Required work: Could you copy exactly the lines from the one containing "This screenshot has" through the last line of the records, leaving out every picture?

Data provided Start Marker

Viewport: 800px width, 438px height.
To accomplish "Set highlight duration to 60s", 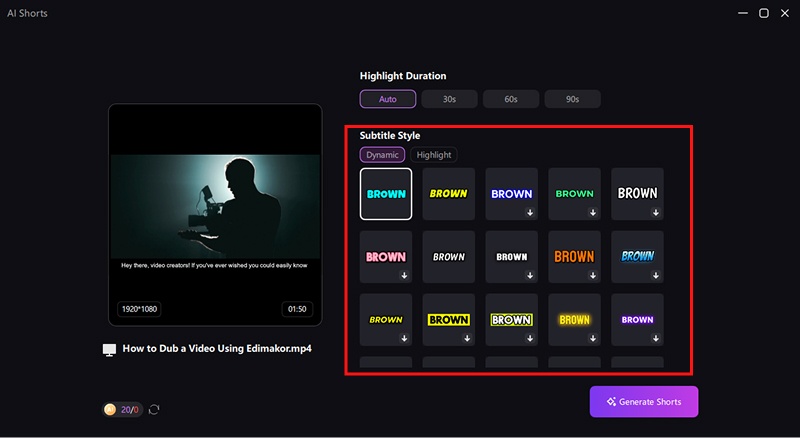I will 511,99.
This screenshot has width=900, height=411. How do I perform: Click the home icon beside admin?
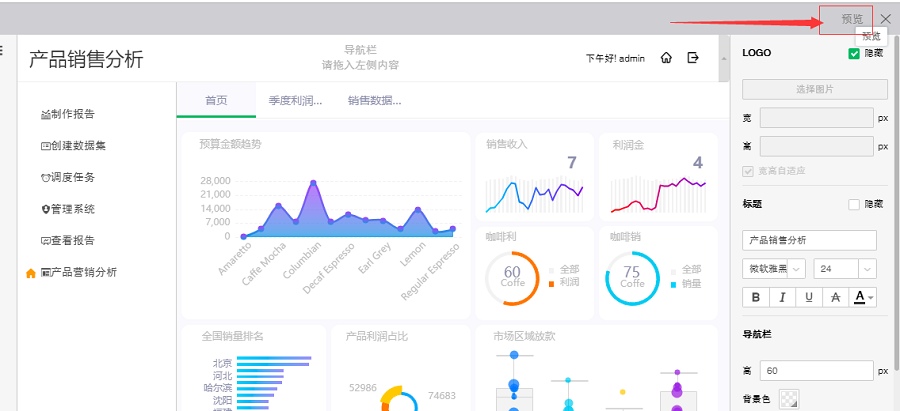[666, 58]
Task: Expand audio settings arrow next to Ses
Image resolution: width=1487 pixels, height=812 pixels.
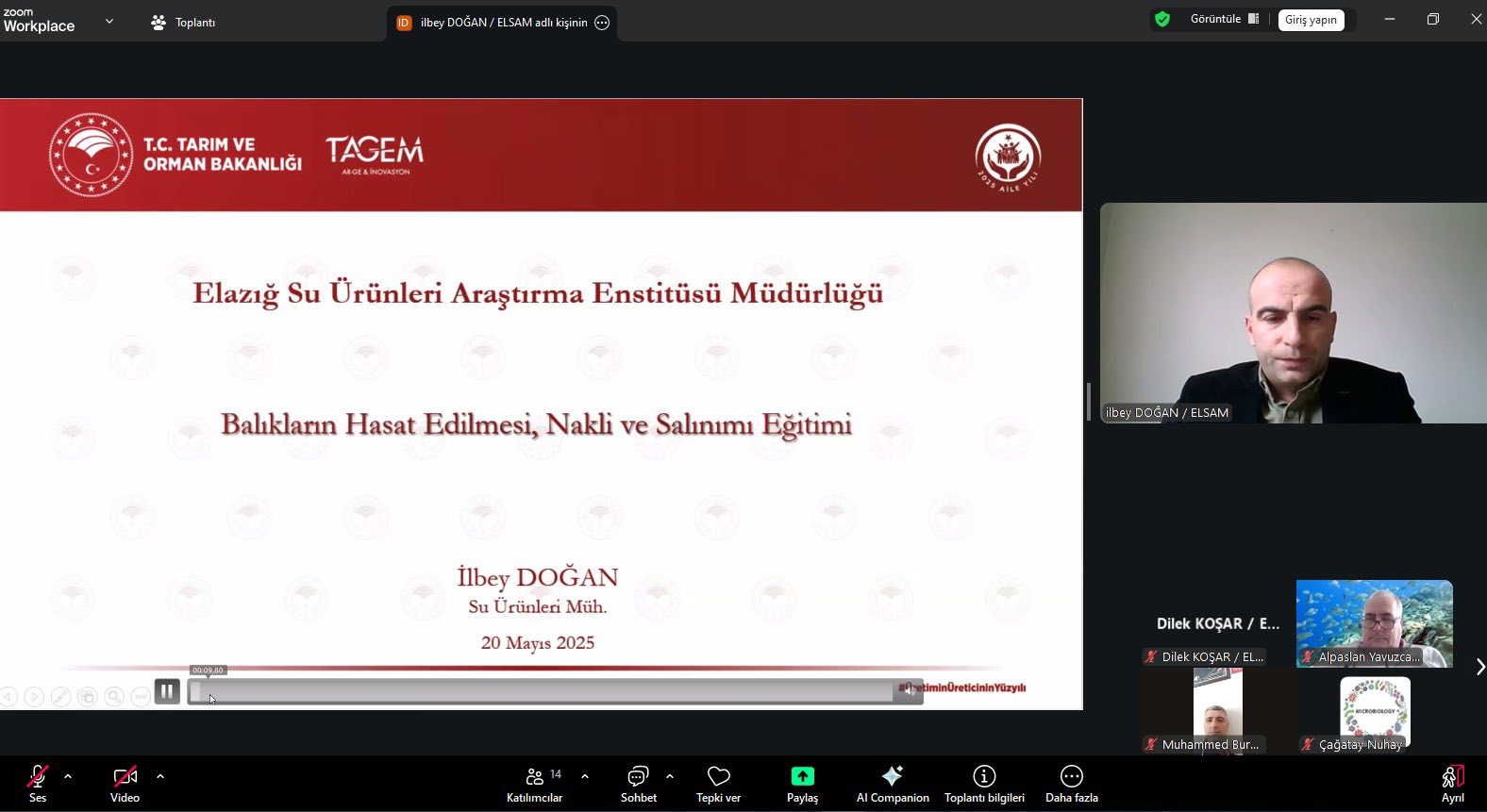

Data provided End Marker

Worked solution:
This screenshot has width=900, height=411. How do I perform: Click the home icon beside admin?
[666, 58]
Task: Expand audio settings arrow next to Ses
Image resolution: width=1487 pixels, height=812 pixels.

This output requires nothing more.